### AIM OF THE EXERCISE
Return the entries unchanged, from the start through the line that contains "Image resolution: width=607", with that line included.

### Stored items

┄┄┄┄┄┄

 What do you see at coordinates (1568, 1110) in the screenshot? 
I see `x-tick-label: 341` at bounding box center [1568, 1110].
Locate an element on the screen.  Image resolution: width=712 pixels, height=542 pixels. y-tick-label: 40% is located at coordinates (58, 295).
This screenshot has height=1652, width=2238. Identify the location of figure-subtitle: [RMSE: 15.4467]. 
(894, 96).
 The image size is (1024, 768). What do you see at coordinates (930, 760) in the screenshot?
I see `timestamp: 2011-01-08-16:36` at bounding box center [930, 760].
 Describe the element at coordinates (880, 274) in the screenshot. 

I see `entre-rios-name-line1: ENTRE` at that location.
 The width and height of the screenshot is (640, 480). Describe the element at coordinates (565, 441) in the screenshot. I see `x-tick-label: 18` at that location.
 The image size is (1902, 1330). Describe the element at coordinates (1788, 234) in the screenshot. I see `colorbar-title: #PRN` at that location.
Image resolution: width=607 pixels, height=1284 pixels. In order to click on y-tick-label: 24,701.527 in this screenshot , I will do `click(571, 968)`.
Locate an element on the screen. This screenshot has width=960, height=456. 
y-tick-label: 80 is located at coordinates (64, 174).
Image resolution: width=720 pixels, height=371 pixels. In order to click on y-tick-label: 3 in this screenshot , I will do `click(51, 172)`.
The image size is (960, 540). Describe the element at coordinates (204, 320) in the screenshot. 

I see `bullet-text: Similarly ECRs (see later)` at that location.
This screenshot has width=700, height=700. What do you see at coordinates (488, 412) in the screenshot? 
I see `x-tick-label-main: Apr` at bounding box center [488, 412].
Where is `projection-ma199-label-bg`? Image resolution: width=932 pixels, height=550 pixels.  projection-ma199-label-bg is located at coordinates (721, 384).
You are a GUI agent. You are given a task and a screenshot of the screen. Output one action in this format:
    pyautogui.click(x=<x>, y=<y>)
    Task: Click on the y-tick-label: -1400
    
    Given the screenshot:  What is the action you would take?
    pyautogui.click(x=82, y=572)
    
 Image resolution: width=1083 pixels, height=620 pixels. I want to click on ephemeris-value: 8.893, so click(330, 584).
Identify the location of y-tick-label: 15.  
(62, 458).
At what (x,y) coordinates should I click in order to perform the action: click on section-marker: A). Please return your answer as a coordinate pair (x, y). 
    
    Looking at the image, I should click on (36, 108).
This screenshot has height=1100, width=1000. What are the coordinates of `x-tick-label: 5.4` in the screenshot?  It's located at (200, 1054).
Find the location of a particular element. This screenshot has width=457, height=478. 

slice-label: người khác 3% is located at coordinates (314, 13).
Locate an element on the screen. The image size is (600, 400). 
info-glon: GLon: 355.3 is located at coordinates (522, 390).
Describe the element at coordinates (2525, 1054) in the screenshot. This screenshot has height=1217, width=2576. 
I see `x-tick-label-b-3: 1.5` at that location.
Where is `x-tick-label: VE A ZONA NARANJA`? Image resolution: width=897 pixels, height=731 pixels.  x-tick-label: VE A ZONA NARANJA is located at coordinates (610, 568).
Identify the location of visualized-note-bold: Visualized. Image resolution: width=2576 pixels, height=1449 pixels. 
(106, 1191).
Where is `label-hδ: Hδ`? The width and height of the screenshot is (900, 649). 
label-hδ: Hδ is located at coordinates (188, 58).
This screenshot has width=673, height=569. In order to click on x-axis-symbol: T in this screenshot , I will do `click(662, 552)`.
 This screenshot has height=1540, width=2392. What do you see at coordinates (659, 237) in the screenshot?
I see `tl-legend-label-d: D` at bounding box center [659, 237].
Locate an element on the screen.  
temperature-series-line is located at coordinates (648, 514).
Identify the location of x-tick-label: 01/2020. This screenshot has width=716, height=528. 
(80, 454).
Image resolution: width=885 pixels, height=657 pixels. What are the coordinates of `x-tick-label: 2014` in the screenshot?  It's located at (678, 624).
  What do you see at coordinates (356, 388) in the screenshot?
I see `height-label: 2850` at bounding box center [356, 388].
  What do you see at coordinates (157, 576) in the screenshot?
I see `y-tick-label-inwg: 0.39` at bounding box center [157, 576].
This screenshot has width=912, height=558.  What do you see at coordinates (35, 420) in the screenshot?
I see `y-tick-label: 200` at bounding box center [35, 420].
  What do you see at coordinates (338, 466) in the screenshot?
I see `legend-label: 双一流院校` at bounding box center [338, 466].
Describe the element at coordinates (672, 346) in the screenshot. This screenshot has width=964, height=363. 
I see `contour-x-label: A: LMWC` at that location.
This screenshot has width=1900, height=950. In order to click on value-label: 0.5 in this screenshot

┄┄┄┄┄┄

### WRITTEN RESPONSE
 What do you see at coordinates (1568, 1110) in the screenshot? 
I see `x-tick-label: 341` at bounding box center [1568, 1110].
Locate an element on the screen.  Image resolution: width=712 pixels, height=542 pixels. y-tick-label: 40% is located at coordinates (58, 295).
This screenshot has height=1652, width=2238. Identify the location of figure-subtitle: [RMSE: 15.4467]. 
(894, 96).
 The image size is (1024, 768). What do you see at coordinates (930, 760) in the screenshot?
I see `timestamp: 2011-01-08-16:36` at bounding box center [930, 760].
 Describe the element at coordinates (880, 274) in the screenshot. 

I see `entre-rios-name-line1: ENTRE` at that location.
 The width and height of the screenshot is (640, 480). Describe the element at coordinates (565, 441) in the screenshot. I see `x-tick-label: 18` at that location.
 The image size is (1902, 1330). Describe the element at coordinates (1788, 234) in the screenshot. I see `colorbar-title: #PRN` at that location.
Image resolution: width=607 pixels, height=1284 pixels. In order to click on y-tick-label: 24,701.527 in this screenshot , I will do `click(571, 968)`.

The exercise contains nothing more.